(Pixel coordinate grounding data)
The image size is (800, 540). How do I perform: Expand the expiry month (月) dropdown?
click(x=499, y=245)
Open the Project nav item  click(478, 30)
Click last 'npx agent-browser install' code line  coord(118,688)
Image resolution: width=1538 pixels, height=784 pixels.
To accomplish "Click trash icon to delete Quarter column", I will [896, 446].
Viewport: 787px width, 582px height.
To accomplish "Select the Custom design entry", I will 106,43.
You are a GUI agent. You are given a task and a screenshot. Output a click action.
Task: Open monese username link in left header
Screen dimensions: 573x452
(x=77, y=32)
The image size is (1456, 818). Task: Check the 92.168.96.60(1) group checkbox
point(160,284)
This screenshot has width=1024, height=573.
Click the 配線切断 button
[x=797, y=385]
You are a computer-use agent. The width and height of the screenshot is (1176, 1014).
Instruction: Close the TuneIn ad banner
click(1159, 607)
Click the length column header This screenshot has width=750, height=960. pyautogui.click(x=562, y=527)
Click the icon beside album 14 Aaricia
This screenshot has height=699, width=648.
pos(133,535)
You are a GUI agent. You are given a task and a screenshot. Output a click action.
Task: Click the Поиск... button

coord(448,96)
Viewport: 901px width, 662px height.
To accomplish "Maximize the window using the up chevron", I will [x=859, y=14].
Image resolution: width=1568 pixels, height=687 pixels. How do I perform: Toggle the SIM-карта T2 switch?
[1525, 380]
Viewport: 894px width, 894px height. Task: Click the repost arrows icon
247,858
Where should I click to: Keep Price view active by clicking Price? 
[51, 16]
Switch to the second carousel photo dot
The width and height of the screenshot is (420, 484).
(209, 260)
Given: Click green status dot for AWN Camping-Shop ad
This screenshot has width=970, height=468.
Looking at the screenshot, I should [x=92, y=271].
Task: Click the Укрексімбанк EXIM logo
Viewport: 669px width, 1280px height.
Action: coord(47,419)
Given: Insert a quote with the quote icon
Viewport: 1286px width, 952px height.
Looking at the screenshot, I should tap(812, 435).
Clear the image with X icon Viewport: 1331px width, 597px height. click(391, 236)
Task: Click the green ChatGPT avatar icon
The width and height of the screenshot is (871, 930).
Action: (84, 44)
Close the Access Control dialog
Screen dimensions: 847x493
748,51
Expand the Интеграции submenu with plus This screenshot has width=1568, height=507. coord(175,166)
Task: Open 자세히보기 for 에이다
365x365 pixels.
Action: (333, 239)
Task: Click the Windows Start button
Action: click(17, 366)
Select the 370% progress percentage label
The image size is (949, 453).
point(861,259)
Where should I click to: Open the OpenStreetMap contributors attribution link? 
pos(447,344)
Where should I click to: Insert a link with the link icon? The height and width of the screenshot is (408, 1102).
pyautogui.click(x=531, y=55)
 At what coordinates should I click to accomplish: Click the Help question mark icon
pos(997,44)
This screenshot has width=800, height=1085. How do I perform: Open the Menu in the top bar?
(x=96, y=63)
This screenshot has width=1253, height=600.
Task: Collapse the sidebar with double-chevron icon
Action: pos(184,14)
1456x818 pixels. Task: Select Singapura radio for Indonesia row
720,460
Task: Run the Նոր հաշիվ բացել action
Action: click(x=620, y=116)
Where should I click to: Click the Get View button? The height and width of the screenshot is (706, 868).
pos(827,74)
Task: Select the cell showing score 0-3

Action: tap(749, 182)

PROBLEM - Check each line of the data above for the string "will", and copy the ones that have it.

EXERCISE SOLUTION -
To accomplish "Click trash icon to delete Quarter column", I will [896, 446].
To accomplish "Select the Custom design entry", I will 106,43.
To accomplish "Maximize the window using the up chevron", I will [x=859, y=14].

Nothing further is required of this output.